Journals like the Atlantic Monthly, which had previously rejected Frost’s work, now came calling. Frost famously sent the same poems that had been rejected by the Atlantic before his stay in England.
Frost and Elinor settled down on a farm they bought in Franconia, New Hampshire, in 1915. Frost began a long career as a teacher at several colleges, reciting poetry to eager audiences while also writing.

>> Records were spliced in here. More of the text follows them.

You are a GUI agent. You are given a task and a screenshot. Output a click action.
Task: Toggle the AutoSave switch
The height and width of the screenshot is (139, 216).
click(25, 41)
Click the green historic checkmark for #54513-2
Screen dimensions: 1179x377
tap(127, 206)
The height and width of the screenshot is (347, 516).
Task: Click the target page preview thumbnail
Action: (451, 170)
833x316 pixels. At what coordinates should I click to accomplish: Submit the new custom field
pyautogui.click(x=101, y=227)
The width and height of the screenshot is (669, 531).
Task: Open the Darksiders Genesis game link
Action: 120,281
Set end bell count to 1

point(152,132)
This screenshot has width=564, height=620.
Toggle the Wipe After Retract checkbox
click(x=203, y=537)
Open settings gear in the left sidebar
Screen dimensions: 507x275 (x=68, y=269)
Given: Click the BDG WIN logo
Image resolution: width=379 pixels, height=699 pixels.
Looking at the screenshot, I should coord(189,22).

He taught at Dartmouth and the University of Michigan, but his most significant affiliation was with Amherst College, where he taught continuously from 1916 until his wife’s death in 1938. The main library is now named after him.
Beginning in 1921, Frost also taught English at Middlebury College in Ripton, Vermont, almost every summer and fall for more than 40 years.
Frost, along with Ernest Hemingway and T. S. Eliot, advocated for the release of his old friend Ezra Pound, who was being held in a federal mental hospital for treason due to his involvement with fascists in Italy during World War II. Pound was released in 1958 after the charges against him were dropped.
Among Frost’s most well-known poems are:
- “The Road Not Taken”
- “Fire and Ice”
- “Mending Wall”
- “Home Burial”
- “The Death of the Hired Man”
- “Stopping By Woods on a Snowy Evening”
- “Acquainted with the Night”
- “Out, Out”
- “Nothing Gold Can Stay”
Pulitzer Prizes and Awards
Frost received over 40 honorary degrees during his lifetime.
Frost received his first of four Pulitzer Prizes in 1924 for his book New Hampshire. He would go on to win Pulitzer Prizes for Collected Poems (1931), A Further Range (1937), and A Witness Tree (1939). (1943).
Frost was awarded the Congressional Gold Medal by Congress in 1960.
President John F. Kennedy’s Inauguration
Frost was 86 years old when he was asked to write and recite a poem for President John F. Kennedy’s inauguration in 1961. He couldn’t see the words in the sunlight because his vision was failing, so he read one of his poems, “The Gift Outright,” which he had memorized.
Soviet Union Tour
Frost went on a goodwill tour to the Soviet Union in 1962. However, by inadvertently misrepresenting a statement made by Soviet Premier Nikita Khrushchev following their meeting, he unwittingly undid much of the good that had been intended by his visit.
Frost died on January 29, 1963, as a result of complications from prostate surgery. Lesley and Irma, two of his daughters, survived him. His ashes were laid to rest in a family plot in Bennington, Vermont.